◆ What is being asked:
Below are the records; print exactly the lines from the one with "Task: Click the" through the last, both included, and leave the pictures out.

◆ Dataset records:
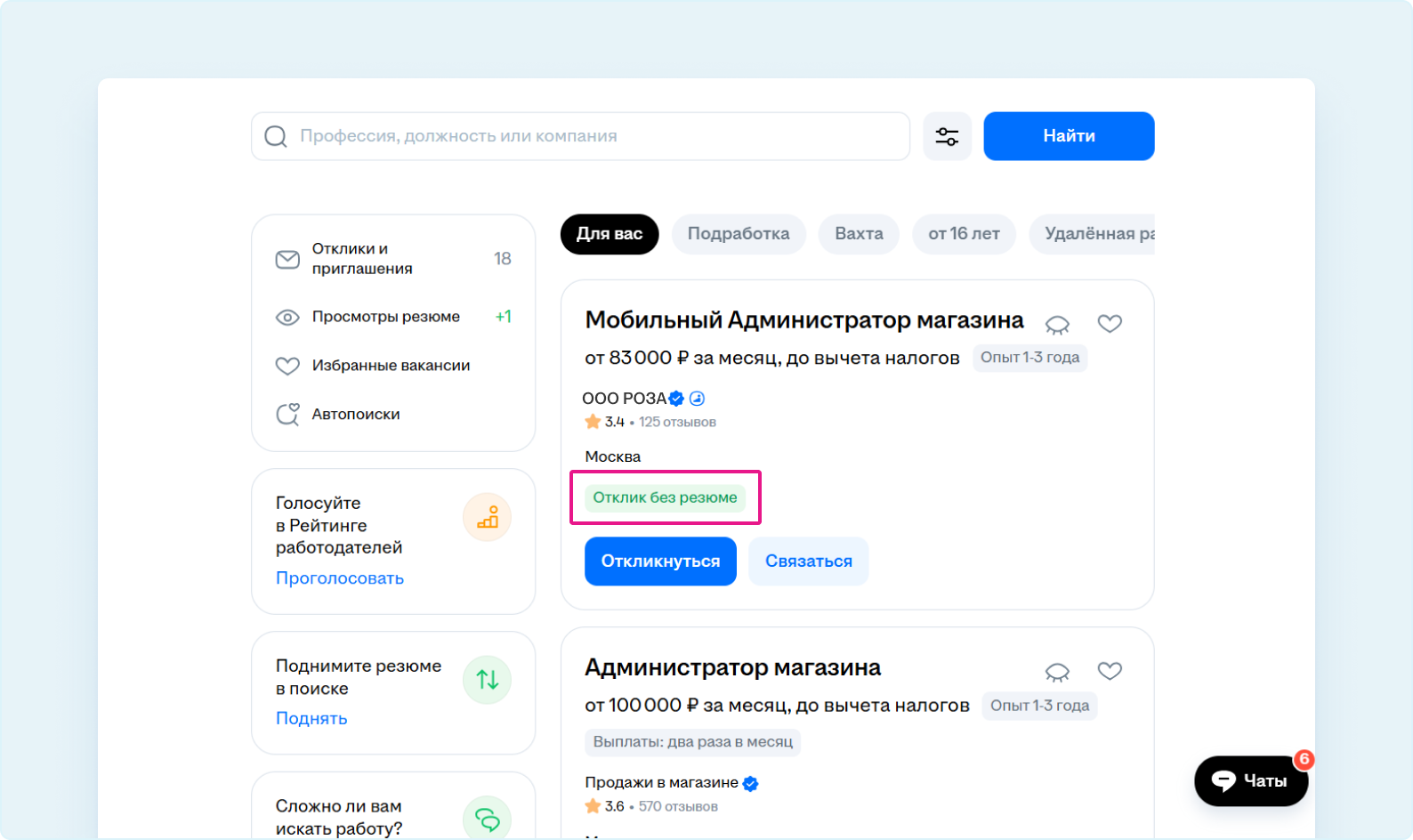Click the employer rating podium icon
This screenshot has height=840, width=1413.
click(487, 518)
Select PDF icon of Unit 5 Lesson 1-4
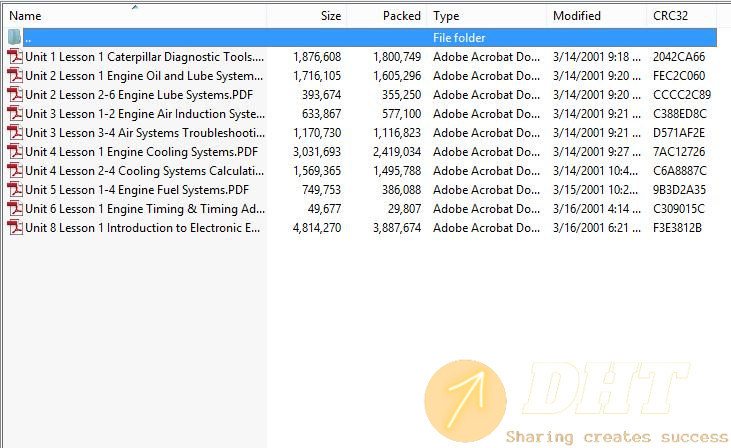 point(15,190)
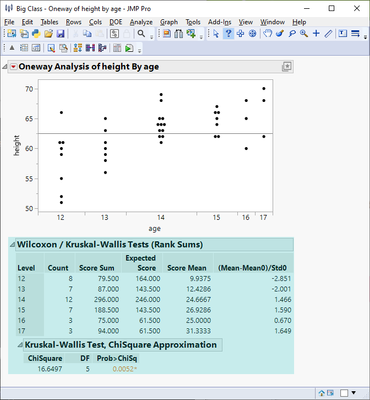370x400 pixels.
Task: Select the lasso tool
Action: coord(292,34)
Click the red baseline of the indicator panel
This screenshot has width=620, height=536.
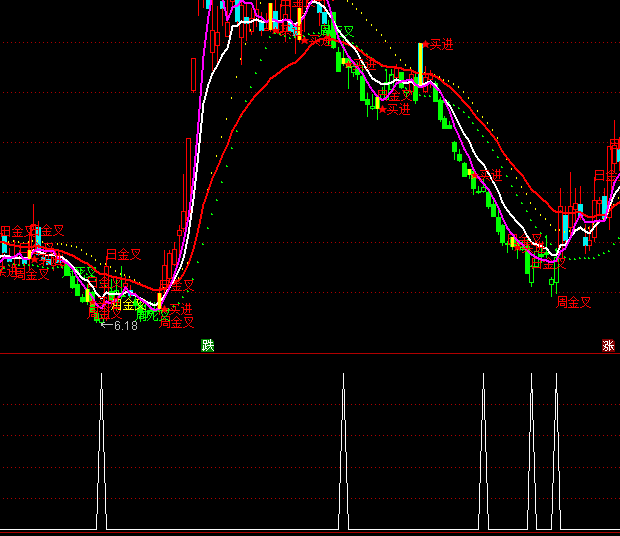click(x=310, y=531)
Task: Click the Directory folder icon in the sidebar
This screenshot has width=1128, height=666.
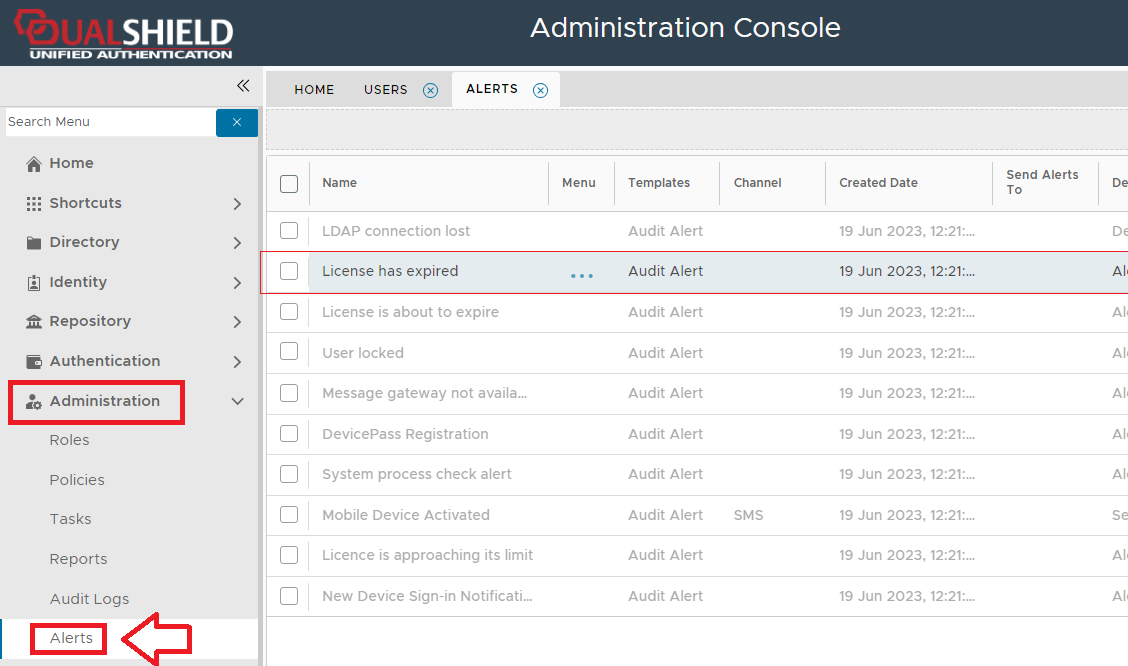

◆ Answer section:
Task: Click the Directory folder icon in the sidebar
This screenshot has width=1128, height=666.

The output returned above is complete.